Case Presentation: A 71-year-old female with a history of ovarian cancer (status post chemotherapy and hysterectomy in 2016) presented with progressive dry cough and exertional dyspnea over three weeks, followed by nausea, vomiting, anorexia, fatigue, and a 20-pound unintentional weight loss over eight weeks. She denied hemoptysis.Initial labs revealed creatinine 5.2 mg/dL, phosphate 5.6 mg/dL, sodium 131 mmol/L, bicarbonate 17 mmol/L, and hemoglobin 6.9 g/dL. Infectious workup was negative. CA-125 was elevated at 80 U/mL. Chest CT showed a large pleural effusion, a mass encircling the right 6th rib, and a posterior mediastinal mass. Thoracentesis yielded atypical plasma cells. Serologic studies revealed a Kappa/Lambda ratio of 188.94, Beta-2-Microglobulin 0.22 mg/L, and IgG monoclonal spike of 7,330 mg/dL. Biopsy confirmed CD138+ plasma cells with kappa light chain restriction. Bone marrow biopsy showed 40–50% hypercellularity with 80–90% plasma cell infiltration, normal karyotype, and negative FISH and Congo red staining. Diagnosis: IgG Kappa Multiple Myeloma with plasmacytoma.Bone scan was negative for lytic lesions. Due to renal failure, the patient received two cycles of CyBorD (Bortezomib, Cyclophosphamide, Dexamethasone), complicated by Bortezomib-induced foot drop. MRI revealed lytic lesions at L4. With renal improvement (creatinine 2.54 mg/dL), therapy transitioned to D-VRd (Daratumumab, Bortezomib, Lenalidomide, Dexamethasone). The patient remained alive at three-month follow-up.

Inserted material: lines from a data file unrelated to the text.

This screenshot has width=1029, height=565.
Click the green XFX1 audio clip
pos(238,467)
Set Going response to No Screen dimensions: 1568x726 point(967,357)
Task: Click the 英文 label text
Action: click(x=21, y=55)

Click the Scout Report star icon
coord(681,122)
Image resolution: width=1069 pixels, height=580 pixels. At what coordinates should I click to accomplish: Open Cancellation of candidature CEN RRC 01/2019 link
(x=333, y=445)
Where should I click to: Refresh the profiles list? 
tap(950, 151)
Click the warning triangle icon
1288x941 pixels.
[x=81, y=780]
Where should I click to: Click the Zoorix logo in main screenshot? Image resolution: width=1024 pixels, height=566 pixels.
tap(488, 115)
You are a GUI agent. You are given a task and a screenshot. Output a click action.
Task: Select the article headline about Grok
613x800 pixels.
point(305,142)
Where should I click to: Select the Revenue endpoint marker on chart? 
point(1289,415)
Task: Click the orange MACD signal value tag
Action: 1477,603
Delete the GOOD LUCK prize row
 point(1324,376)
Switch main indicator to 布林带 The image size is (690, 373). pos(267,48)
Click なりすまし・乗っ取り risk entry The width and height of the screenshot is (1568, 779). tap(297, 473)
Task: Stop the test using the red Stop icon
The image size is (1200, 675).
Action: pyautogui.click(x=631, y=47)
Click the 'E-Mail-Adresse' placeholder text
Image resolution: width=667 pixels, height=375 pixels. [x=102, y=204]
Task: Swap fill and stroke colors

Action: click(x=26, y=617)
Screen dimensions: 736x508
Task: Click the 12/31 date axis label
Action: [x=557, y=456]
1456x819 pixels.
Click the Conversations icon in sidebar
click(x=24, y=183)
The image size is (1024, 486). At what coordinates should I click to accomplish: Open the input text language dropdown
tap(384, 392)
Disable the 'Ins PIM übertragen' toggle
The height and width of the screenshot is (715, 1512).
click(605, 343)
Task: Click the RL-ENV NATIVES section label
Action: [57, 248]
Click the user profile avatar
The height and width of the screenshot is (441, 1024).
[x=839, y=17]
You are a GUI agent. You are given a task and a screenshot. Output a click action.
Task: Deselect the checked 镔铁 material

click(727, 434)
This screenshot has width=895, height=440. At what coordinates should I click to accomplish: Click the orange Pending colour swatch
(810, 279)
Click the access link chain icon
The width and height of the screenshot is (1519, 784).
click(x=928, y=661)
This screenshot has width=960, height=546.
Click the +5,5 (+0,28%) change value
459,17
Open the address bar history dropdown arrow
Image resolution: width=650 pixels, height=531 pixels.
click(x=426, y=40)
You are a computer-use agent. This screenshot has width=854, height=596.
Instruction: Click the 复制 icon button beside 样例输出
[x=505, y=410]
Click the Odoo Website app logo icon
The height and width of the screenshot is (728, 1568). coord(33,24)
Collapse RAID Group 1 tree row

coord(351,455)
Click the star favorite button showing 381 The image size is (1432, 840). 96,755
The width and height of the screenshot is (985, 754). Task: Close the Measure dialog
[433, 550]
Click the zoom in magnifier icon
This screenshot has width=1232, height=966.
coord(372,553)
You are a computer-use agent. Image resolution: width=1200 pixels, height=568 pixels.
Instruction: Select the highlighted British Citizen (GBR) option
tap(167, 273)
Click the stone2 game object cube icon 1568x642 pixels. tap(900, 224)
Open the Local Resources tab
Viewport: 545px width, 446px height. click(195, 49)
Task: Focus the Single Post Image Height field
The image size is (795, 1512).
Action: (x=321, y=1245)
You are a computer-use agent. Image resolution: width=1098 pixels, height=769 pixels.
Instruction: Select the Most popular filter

Discussion: Despite initial renal recovery, MPE portends poor prognosis due to selective elimination of proliferative clones. As an independent risk factor for relapse and progression, MPE warrants aggressive and innovative management. Emerging data suggest intrapleural Bortezomib may extend survival by up to seven months. This case reinforces the importance of early recognition and tailored therapy in MPE. This case is particularly important to the field of hospital medicine because Myelomatous Pleural Effusion (MPE), although rare, often presents first in the inpatient setting and requires hospitalists to make rapid, high-stakes clinical decisions. Hospitalists are uniquely positioned at the front line of recognizing atypical manifestations of common hematologic malignancies, especially when patients present with nonspecific symptoms such as dyspnea, renal failure, or pleural effusions.

Conclusions: MPE remains a rare but clinically significant manifestation of multiple myeloma. Vigilance in diagnosis and consideration of novel therapeutic approaches are critical to improving outcomes. This case contributes to the growing literature and highlights the need for further research into optimal management strategies.

IMAGE 1: Plasma cells on H&E stained slide on high power. Plasma cells have eccentric nuclei with clumpy, clock-face chromatin, and a peri-nuclear clearing or “huff”.